DANS LA MAIN DES PUISSANTS
Il n’y a pas beaucoup d’espace pour les usagers et citoyens que nous sommes pour faire valoir nos droits.
La loi est la même pour tous, mais pour les humbles les frais de justice, l’administration, les explications, le vocabulaire... Tout fait obstacle. Les médiateurs ne manquent pas pour autant. Mais c’est comme ça, en attendant que l’Éducation nationale dispose de vrais moyens pour permettre à chaque enfant d’accéder à la connaissance, quelque soit son milieu... Ce qui est encore loin malgré les bonnes paroles de maître Blanquer sur son ministère perché.
En matière de retraite, pardi, voilà que le gouvernement, auquel nous éviterons le doublement de la dernière syllabe par une coquille malheureuse, clame, proteste, revendique une volonté unique d’appliquer à chacun les mêmes droits.
Au ras des pâquerettes, mais les mêmes. Sans complexe aucun, Jean-Paul Delevoye, héritier du gaullisme par Chirac, entend bien rétablir « l’égalité ».
Avec ostentation, il veut veiller à abolir les privilèges, si fait ! Des privilèges attribués sans vergogne et aux dépens du bon peuple. De quels privilèges parle-t-il ?
Des 42 régimes dits spéciaux, qui le sont au réel car les salariés des secteurs concernés ont longtemps vécu plus d’injustice que les autres avant que de gagner, aux frais de haute lutte, des droits meilleurs pour supporter les aléas du lendemain. Un trait de plume abolirait ainsi des années de combats, de négociations, de sacrifices ? Alors que la pénibilité peine à être établie parce que la plupart des employeurs ne veulent pas admettre que leurs profits se font sur les reins de leurs salariés.
Les victimes de l’amiante savent combien les employeurs responsables ont tout fait pour que ne soit pas établies de fautes de leurs parts. Les inspecteurs du travail connaissent les méandres des subtilités du patronat pour les accidents du travail et les maladies professionnelles. Combien de retraités atteints par la maladie ont dû, en plus, recourir à la justice pendant des années pour essayer, souvent en vain, de faire reconnaître leurs affres comme maladie professionnelle ?

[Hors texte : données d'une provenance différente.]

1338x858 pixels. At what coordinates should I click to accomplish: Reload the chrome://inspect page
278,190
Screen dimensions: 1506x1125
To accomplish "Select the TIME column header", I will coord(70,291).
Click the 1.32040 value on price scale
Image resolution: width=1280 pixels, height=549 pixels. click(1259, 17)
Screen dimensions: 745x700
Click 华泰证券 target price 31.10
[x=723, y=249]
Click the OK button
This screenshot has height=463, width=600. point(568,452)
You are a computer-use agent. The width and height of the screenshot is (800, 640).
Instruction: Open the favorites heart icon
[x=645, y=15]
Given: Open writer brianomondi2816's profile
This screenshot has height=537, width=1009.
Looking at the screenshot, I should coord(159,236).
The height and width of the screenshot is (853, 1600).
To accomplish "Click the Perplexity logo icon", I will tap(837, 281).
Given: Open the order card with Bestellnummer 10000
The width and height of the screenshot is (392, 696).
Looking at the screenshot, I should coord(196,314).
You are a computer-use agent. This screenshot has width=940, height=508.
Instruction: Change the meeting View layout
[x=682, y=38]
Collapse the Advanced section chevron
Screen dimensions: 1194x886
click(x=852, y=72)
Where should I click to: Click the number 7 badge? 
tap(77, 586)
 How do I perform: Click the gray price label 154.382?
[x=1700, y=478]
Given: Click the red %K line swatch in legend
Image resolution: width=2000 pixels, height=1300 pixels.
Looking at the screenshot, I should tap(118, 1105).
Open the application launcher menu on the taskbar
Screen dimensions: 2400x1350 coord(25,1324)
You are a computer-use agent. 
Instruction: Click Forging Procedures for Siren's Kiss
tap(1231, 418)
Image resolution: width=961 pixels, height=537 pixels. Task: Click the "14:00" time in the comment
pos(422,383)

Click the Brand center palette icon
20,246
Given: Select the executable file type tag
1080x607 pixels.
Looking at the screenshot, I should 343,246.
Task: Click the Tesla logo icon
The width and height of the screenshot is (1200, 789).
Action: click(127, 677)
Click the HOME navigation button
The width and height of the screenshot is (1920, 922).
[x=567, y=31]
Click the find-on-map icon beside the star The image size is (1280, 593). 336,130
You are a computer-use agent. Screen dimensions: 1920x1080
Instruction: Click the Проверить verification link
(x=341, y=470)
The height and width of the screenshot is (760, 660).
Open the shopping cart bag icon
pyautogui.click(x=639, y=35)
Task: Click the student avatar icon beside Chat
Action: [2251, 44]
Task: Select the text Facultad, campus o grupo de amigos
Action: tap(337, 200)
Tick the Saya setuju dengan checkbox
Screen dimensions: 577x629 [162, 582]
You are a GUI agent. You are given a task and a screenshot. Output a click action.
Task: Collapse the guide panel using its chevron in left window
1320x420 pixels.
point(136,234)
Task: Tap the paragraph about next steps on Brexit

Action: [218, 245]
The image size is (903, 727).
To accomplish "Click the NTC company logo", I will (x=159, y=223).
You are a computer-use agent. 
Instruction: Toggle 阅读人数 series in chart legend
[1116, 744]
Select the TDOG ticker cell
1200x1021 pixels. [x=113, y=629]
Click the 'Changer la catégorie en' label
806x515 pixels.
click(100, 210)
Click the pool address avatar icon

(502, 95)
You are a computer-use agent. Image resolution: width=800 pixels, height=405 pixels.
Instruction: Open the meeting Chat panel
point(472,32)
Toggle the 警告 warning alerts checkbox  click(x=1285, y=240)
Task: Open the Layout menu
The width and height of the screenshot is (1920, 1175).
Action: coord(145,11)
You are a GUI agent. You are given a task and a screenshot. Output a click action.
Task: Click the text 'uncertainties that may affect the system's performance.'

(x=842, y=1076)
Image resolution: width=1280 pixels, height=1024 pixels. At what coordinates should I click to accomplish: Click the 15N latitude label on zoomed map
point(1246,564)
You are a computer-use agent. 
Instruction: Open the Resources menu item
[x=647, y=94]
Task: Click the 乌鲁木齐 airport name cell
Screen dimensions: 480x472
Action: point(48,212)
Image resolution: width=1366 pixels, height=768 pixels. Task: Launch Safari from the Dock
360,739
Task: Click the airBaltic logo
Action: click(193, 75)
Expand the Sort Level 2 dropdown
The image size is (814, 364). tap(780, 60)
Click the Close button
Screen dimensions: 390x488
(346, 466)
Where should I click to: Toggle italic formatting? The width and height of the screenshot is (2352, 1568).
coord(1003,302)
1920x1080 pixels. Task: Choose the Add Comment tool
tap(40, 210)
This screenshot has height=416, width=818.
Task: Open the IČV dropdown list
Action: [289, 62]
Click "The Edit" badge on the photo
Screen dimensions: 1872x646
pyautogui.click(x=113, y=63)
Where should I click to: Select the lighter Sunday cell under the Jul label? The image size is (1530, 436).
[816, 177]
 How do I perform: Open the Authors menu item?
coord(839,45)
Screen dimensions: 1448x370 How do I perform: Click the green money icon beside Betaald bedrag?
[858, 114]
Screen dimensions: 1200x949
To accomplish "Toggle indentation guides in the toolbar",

Messieurs les puissants, ne perdez pas de temps à nous faire accroire que vous êtes innocents comme l’agneau sorti du ventre de la brebis. Personne ne veut vous mettre la tête sous la guillotine, ni sur le billot.
Dans un océan de mauvaise foi, parfois meurtrière, défiez-vous quand même que le peuple ne vienne vous chatouiller les pieds à force de lassitude.
Après l’épisode, mal éteint, des Gilets jaunes, il serait plus prudents, messieurs les puissants d’être moins condescendants. Le 24 septembre sera un avant-goût des mobilisations à venir. Vous avez toutes les cartes en main. Ne choisissez pas les pires.